KSHR-FM
- Coquille, Oregon; United States;
- Broadcast area: Coos Bay, Oregon
- Frequency: 97.3 MHz
- Branding: K-Shore

Programming
- Format: Country

Ownership
- Owner: Bicoastal Media; (Bicoastal Media Licenses III, LLC);
- Sister stations: KBBR, KBDN, KJMX, KOOS, KTEE, KWRO

History
- First air date: January 1, 1981 (as KWRO-FM at 102.3)
- Former call signs: KWRO-FM (1978–1982)
- Former frequencies: 102.3 MHz (1981–1984)
- Call sign meaning: K-Shore branding

Technical information
- Licensing authority: FCC
- Facility ID: 13872
- Class: C1
- ERP: 25,000 watts (horiz.) 5,900 watts (vert.)
- HAAT: 261 meters (856 ft)
- Transmitter coordinates: 43°14′51″N 124°06′46″W﻿ / ﻿43.24750°N 124.11278°W

Links
- Public license information: Public file; LMS;
- Webcast: Listen Live

= KSHR-FM =

KSHR-FM (97.3 FM, "K-Shore") is a radio station licensed to serve Coquille, Oregon, United States. The station is owned by Bicoastal Media and the broadcast license is held by Bicoastal Media Licenses III, LLC.

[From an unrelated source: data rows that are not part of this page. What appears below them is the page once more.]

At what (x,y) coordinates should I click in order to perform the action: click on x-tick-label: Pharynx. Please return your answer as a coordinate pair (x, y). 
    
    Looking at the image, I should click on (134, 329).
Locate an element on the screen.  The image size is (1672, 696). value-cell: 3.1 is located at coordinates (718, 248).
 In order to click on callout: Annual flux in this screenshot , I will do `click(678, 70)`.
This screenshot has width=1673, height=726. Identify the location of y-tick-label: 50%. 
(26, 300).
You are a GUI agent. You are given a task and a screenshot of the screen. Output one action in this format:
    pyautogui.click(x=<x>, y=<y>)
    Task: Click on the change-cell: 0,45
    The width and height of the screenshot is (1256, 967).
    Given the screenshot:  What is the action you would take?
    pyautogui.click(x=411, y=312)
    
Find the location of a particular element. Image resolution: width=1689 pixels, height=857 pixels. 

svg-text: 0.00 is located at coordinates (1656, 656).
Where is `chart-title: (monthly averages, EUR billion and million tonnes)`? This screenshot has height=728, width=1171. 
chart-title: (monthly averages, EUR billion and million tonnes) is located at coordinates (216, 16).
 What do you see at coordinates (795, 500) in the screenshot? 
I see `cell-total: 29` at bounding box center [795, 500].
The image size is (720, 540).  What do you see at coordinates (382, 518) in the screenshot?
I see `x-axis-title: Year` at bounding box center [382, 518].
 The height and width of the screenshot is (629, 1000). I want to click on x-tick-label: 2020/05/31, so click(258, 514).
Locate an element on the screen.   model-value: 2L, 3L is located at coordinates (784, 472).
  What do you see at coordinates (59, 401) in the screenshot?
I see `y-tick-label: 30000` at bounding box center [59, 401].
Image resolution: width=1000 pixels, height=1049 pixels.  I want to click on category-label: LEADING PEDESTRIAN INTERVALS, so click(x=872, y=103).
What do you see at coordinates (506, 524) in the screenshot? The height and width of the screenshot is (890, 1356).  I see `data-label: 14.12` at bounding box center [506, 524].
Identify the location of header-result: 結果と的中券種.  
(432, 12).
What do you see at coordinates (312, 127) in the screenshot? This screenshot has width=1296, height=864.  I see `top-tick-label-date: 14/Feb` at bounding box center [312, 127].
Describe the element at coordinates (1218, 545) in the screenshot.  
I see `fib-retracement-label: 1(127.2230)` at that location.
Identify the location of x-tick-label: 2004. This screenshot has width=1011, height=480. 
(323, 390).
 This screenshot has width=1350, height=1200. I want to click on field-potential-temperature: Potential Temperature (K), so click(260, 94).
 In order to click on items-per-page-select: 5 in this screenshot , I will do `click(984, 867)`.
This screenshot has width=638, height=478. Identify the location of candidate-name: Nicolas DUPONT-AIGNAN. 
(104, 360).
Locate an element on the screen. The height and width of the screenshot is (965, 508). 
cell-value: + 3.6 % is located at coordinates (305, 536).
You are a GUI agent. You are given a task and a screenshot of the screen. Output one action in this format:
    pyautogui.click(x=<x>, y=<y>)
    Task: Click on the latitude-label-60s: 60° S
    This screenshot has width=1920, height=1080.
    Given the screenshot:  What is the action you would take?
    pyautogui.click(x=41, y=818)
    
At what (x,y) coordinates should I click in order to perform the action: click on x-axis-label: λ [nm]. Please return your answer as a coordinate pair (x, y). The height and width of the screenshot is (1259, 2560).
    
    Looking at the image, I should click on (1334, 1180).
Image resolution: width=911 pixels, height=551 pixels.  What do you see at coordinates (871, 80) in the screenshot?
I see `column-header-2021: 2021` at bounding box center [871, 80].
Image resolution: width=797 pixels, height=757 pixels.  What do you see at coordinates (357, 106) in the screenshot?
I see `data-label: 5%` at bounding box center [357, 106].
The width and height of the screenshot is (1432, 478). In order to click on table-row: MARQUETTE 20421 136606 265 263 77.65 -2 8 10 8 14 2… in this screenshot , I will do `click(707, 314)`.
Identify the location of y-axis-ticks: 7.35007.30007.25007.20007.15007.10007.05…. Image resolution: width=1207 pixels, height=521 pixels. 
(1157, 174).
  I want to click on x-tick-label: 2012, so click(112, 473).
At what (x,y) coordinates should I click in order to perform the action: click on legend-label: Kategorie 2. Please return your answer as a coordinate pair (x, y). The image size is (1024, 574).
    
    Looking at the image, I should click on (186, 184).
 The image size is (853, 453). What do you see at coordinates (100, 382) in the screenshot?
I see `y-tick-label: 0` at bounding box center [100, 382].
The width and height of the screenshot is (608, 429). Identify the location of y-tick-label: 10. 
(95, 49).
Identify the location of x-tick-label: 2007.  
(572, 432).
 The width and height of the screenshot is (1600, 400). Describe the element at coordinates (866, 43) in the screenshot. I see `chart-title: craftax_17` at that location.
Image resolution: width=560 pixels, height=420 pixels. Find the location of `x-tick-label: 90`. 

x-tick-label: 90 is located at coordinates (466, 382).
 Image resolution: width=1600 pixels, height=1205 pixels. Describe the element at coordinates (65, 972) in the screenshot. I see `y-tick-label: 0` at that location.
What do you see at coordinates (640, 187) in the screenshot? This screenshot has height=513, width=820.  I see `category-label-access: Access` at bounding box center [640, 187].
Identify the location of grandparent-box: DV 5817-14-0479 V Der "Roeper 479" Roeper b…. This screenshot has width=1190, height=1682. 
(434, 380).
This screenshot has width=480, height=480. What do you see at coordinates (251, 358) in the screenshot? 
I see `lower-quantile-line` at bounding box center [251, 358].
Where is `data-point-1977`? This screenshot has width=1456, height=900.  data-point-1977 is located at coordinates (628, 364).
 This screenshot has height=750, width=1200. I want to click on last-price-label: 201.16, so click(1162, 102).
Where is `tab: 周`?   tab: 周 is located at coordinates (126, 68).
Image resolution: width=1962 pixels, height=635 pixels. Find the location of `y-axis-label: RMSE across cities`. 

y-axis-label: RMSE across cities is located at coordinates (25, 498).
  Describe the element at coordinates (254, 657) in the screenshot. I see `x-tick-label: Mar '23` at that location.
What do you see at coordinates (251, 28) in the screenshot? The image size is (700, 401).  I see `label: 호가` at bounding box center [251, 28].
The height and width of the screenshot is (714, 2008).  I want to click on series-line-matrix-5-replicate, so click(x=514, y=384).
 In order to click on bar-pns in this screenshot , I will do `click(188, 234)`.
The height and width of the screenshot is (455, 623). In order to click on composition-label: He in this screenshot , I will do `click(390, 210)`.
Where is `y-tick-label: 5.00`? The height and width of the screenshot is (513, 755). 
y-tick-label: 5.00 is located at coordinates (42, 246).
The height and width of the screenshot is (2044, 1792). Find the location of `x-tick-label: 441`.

KSHR-FM broadcasts a country music format to the Coos Bay, Oregon, area.

==History==
This station, originally launched as a sister station to KWRO (630 AM), received its original construction permit from the Federal Communications Commission in 1978. The new station was assigned the KWRO-FM call sign by the FCC on September 29, 1978. After multiple extensions, KWRO-FM received its license to cover from the FCC on February 5, 1981.

In October 1981, KWRO Broadcasting Corporation reached an agreement to sell KWRO-FM to Southwest Broadcasters, Inc. The deal was approved by the FCC on January 5, 1982. The new owners had the FCC assign the station the KSHR-FM call sign on January 18, 1982.

After a series of financial issues, Southwest Broadcasters, Inc., reached an agreement in November 1986 to sell this station to Coquille River Broadcasters, Inc. The deal was approved by the FCC on March 27, 1987, and the transaction was consummated on April 1, 1987.

In April 2003, Coquille River Broadcasters, Inc., reached an agreement to sell this station to Bicoastal Media through their Bicoastal CB, LLC, subsidiary as part of a four-station deal valued at a reported $1.5 million. The deal was approved by the FCC on August 22, 2003, and the transaction was consummated on October 16, 2003. As part of an internal corporate reorganization, Bicoastal Media applied to the FCC in October 2007 to transfer the broadcast license for KSHR-FM and several sister stations from Bicoastal CB, LLC, to Bicoastal Media Licenses III, LLC. The transfer was approved by the FCC on October 29, 2007, and the transaction was consummated on the same day.